All posts by Junho Choi

Road to gRPC

Post Syndicated from Junho Choi original https://blog.cloudflare.com/road-to-grpc/

Road to gRPC

Road to gRPC

Cloudflare launched support for gRPC® during our 2020 Birthday Week. We’ve been humbled by the immense interest in the beta, and we’d like to thank everyone that has applied and tried out gRPC! In this post we’ll do a deep-dive into the technical details on how we implemented support.

What is gRPC?

gRPC is an open source RPC framework running over HTTP/2. RPC (remote procedure call) is a way for one machine to tell another machine to do something, rather than calling a local function in a library. RPC has been around in the history of distributed computing, with different implementations focusing on different areas, for a long time. What makes gRPC unique are the following characteristics:

  • It requires the modern HTTP/2 protocol for transport, which is now widely available.
  • A full client/server reference implementation, demo, and test suites are available as open source.
  • It does not specify a message format, although Protocol Buffers are the preferred serialization mechanism.
  • Both clients and servers can stream data, which avoids having to poll for new data or create new connections.

In terms of the protocol, gRPC uses HTTP/2 frames extensively: requests and responses look very similar to a normal HTTP/2 request.

What’s unusual, however, is gRPC’s usage of the HTTP trailer. While it’s not widely used in the wild, HTTP trailers have been around since 1999, as defined in original HTTP/1.1 RFC2616. HTTP message headers are defined to come before the HTTP message body, but HTTP trailer is a set of HTTP headers that can be appended after the message body. However, because there are not many use cases for trailers, many server and client implementations don’t fully support them. While HTTP/1.1 needs to use chunked transfer encoding for its body to send an HTTP trailer, in the case of HTTP/2 the trailer is in HEADER frame after the DATA frame of the body.

There are some cases where an HTTP trailer is useful. For example, we use an HTTP response code to indicate the status of request, but the response code is the very first line of the HTTP response, so we need to decide on the response code very early. A trailer makes it possible to send some metadata after the body. For example, let’s say your web server sends a stream of large data (which is not a fixed size), and in the end you want to send a SHA1 checksum of the data you sent so that the client can verify the contents. Normally, this is not possible with an HTTP status code or the response header which should be sent at the beginning of the response. Using a HTTP trailer header, you can send another header (e.g. Checksum: XXX) after having sent all the data.

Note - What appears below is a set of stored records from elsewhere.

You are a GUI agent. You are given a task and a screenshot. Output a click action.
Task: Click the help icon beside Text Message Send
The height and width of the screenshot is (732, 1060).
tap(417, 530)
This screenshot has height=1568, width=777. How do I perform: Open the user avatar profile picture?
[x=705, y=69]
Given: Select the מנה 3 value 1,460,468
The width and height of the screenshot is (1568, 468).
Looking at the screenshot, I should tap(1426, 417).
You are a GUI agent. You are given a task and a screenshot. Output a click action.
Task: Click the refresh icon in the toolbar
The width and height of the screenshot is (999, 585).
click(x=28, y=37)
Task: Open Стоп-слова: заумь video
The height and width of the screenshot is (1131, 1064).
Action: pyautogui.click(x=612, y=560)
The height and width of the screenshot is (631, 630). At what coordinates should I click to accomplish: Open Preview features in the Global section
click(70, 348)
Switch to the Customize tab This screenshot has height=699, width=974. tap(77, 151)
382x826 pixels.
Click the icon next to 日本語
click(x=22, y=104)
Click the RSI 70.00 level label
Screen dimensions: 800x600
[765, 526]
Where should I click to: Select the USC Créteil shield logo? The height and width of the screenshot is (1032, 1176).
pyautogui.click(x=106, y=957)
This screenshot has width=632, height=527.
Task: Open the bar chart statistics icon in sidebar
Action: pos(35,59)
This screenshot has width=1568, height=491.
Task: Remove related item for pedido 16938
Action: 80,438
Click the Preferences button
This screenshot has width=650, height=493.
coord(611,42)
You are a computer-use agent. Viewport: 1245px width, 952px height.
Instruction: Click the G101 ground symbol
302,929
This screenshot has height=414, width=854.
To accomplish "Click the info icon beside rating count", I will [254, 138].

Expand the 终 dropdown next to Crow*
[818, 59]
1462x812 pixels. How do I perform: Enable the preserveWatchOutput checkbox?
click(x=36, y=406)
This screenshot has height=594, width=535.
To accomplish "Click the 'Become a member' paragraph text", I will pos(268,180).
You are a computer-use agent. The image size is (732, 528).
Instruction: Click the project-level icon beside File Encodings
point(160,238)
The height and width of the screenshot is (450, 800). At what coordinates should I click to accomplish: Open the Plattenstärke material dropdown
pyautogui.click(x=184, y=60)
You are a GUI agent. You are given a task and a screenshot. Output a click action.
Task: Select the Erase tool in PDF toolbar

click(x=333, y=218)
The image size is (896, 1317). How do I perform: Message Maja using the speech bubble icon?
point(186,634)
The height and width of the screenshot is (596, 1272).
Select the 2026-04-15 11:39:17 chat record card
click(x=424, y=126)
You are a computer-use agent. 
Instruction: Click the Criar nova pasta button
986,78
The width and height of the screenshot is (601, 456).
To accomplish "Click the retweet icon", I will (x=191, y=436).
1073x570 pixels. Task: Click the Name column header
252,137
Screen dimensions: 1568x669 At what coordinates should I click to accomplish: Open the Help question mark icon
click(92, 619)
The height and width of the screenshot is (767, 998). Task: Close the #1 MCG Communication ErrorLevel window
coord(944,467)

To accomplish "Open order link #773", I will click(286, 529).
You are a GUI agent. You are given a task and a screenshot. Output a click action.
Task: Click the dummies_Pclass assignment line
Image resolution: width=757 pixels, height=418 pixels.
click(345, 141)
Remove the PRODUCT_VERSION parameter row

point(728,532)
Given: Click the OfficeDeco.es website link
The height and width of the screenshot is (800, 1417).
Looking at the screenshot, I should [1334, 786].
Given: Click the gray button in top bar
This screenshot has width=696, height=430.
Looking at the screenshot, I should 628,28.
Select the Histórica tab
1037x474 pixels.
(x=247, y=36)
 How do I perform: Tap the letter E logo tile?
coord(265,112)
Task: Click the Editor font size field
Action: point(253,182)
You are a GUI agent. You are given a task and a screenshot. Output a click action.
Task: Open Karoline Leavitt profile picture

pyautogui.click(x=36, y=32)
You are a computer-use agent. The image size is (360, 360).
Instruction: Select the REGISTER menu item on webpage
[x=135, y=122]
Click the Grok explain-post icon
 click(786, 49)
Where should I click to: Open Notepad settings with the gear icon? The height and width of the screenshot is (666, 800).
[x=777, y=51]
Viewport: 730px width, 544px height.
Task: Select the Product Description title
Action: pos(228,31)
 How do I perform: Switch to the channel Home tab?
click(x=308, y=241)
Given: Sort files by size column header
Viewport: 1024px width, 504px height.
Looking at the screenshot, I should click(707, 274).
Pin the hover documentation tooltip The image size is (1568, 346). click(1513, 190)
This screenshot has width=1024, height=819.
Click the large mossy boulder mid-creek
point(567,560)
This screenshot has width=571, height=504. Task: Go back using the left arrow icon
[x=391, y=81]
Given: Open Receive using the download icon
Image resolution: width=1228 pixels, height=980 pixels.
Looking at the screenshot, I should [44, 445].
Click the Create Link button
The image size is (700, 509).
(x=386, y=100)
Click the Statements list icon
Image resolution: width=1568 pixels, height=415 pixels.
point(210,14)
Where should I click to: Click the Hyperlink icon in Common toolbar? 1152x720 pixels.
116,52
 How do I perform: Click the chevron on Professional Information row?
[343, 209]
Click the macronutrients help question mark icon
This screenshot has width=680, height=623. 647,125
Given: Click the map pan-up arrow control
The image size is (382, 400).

gRPC uses HTTP trailers for two purposes. To begin with, it sends its final status (grpc-status) as a trailer header after the content has been sent. The second reason is to support streaming use cases. These use cases last much longer than normal HTTP requests. The HTTP trailer is used to give the post processing result of the request or the response. For example if there is an error during streaming data processing, you can send an error code using the trailer, which is not possible with the header before the message body.

Here is a simple example of a gRPC request and response in HTTP/2 frames:

Road to gRPC

Adding gRPC support to the Cloudflare Edge

Since gRPC uses HTTP/2, it may sound easy to natively support gRPC, because Cloudflare already supports HTTP/2. However, we had a couple of issues:

  • The HTTP request/response trailer headers were not fully supported by our edge proxy: Cloudflare uses NGINX to accept traffic from eyeballs, and it has limited support for trailers. Further complicating things, requests and responses flowing through Cloudflare go through a set of other proxies.
  • HTTP/2 to origin: our edge proxy uses HTTP/1.1 to fetch objects (whether dynamic or static) from origin. To proxy gRPC traffic, we need support connections to customer gRPC origins using HTTP/2.
  • gRPC streaming needs to allow bidirectional request/response flow: gRPC has two types of protocol flow; one is unary, which is a simple request and response, and another is streaming, which allows non-stop data flow in each direction. To fully support the streaming, the HTTP message body needs to be sent after receiving the response header on the other end. For example, client streaming will keep sending a request body after receiving a response header.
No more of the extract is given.